The truest form of worship I have come across is found in the Bible funny enough; in the Psalms particularly. This is true worship written largely by David. There are many uplifting Psalms there, but also many painful and gritty ones too. There needs to be a style of worship that works for all emotions and feeling, not just for euphoric ones, which oftentimes takes precedent in spite of the mood and feeling of the people there to worship.

Another very important issue to look at is performance lead worship. Whether that is a band, singer, dancer, DJ, MC or VJ, there is a real issue of the distraction of focusing on the performance and performers instead of your relationship with, and the nature of God. This I find has become all too normal within the modern day church, and it’s something that detracts from the integrity of sincere worship of God, apart from the entertainment that saturates and insults the purpose of worship itself. Added to that, the ‘fame’ status associated with this type of led worship becomes a real and present problem too.
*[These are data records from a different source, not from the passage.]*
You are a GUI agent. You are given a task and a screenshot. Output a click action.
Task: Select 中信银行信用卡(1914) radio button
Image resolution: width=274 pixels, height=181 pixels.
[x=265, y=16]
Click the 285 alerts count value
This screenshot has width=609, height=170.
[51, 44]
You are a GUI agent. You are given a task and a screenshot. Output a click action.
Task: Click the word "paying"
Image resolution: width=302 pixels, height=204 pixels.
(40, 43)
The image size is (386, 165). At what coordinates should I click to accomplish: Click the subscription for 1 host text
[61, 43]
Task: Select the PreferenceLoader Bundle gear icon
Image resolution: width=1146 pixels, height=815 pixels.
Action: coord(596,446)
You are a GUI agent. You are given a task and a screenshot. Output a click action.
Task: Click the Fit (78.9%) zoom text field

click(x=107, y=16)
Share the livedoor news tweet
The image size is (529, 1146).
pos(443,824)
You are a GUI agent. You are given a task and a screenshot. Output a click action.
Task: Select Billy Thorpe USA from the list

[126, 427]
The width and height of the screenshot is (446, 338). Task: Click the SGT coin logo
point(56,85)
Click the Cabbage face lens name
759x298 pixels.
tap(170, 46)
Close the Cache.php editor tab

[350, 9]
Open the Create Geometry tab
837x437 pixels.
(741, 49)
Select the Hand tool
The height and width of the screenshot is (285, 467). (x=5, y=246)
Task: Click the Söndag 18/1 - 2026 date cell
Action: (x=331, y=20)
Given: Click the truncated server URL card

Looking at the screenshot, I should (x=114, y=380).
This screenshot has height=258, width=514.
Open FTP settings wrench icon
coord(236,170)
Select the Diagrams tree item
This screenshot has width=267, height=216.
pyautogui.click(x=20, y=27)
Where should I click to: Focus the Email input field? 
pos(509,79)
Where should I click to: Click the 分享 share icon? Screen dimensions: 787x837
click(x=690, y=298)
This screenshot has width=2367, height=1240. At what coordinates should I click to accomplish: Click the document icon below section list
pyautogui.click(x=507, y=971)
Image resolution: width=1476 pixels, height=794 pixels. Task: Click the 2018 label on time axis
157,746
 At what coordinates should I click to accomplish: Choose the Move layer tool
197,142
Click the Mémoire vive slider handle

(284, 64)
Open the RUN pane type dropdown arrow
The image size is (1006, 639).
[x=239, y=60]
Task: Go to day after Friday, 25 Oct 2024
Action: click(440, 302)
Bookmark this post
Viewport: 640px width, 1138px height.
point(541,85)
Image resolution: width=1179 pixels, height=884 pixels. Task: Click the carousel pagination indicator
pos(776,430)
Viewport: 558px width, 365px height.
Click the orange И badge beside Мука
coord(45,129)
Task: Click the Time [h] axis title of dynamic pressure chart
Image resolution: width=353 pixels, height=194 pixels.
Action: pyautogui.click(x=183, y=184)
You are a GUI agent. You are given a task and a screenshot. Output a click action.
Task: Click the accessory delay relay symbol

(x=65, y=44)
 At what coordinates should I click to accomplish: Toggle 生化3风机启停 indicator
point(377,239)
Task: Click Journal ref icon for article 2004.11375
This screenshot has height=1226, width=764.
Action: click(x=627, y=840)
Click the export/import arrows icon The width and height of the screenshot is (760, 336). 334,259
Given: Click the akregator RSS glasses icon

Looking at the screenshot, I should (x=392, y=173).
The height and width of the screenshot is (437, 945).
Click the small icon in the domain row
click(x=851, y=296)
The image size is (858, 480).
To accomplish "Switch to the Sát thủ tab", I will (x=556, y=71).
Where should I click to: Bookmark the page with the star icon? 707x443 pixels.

But I think the issue arises when the congregation becomes the spectator in the audience and those that lead worship become the performer on the stage. Club style worship is extremely performer/fame orientated in the very nature of the setup.

One saving grace about VJing is that you are usually positioned at the back of the room with the sound and lighting tech guys. If it is possible to lead worship from this location using visuals, then why must the people leading worship using audio be at the front and facing the crowd? I understand the importance for a DJ in a club to be in a location suitable to ‘read the crowd’, in order to understand and respond to an audiences tastes, moods and energy levels. This is important to subsequently motivate/manipulate the clubbers through hype in order to get them to dance as much as possible and to maintain their desire to dance till the end of the DJ set.

So how important is it to be able to ‘read’ the crowd (if at all) during worship? The role of a worship leader is to lead worship in response to what God is speaking to that church, not the opposite of the leader/s being lead by the emotions of the majority of the congregation in that particular moment. So what is a worship leader communicating to the congregation that cannot be done in between acts of worship (such as songs or meditations)? With the aid of a sound system and data projectors displaying visual prompts, it is possible for a congregation to be lead and encouraged in worship while the leaders are situated in less prominent standing or sitting positions. It would also help the more self-conscious leaders feel less ‘on show’.

Of course, worship in a Church service needs to be lead by a responsible and accountable individual or designated group of people, but that is no reason for them to be the centre of attention throughout the worship. It is a bit like the best man at a wedding stealing the lime-light. His job is to lead and introduce events, then make himself scarce. We need to find a better stance for leading worship, as I believe that modern style Churches have crept into ways of worshiping that are not honoring enough to God, and are too honoring to the people who lead it. It concerns me that ‘DJ lead worship’ is continuing to go even further down this path. If the ‘performers’ are there in the spotlight to whip up emotion, then that is no reason for them to be there at all. This only detracts from sincere integrity in worshiping. Emotion in true worship comes through personal thanksgiving and revelation of God. During the DJ lead worship session that I have attended, I have witnessed the role of the DJ/MC being that of one telling the congregation what to shout out in demand to God. This particular method of worship leadership inherently displays a concerning lack of respect and reverence towards God. We are called worship God in acts of unconditional love, not to behave as spoiled children in demand of things from God. It is in a place of privacy where we should express our short sighted frustrations that come from a lack of faith, resulting in our impatience in obediently follow the path that God has put us on. To encourage an entire church to corporately demand from God is appalling.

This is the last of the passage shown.